DATASET CONTENT.

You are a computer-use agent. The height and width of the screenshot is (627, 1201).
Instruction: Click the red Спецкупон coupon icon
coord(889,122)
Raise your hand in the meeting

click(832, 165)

DIRECTIONS FOR THIS TASK.
Format every line of the records above as a Markdown table with the columns Row and Line, numbering each line in order and leaving out the blank ones.

WRITTEN SOLUTION.
| Row | Line |
|---|---|
| 1 | You are a computer-use agent. The height and width of the screenshot is (627, 1201). |
| 2 | Instruction: Click the red Спецкупон coupon icon |
| 3 | coord(889,122) |
| 4 | Raise your hand in the meeting |
| 5 | click(832, 165) |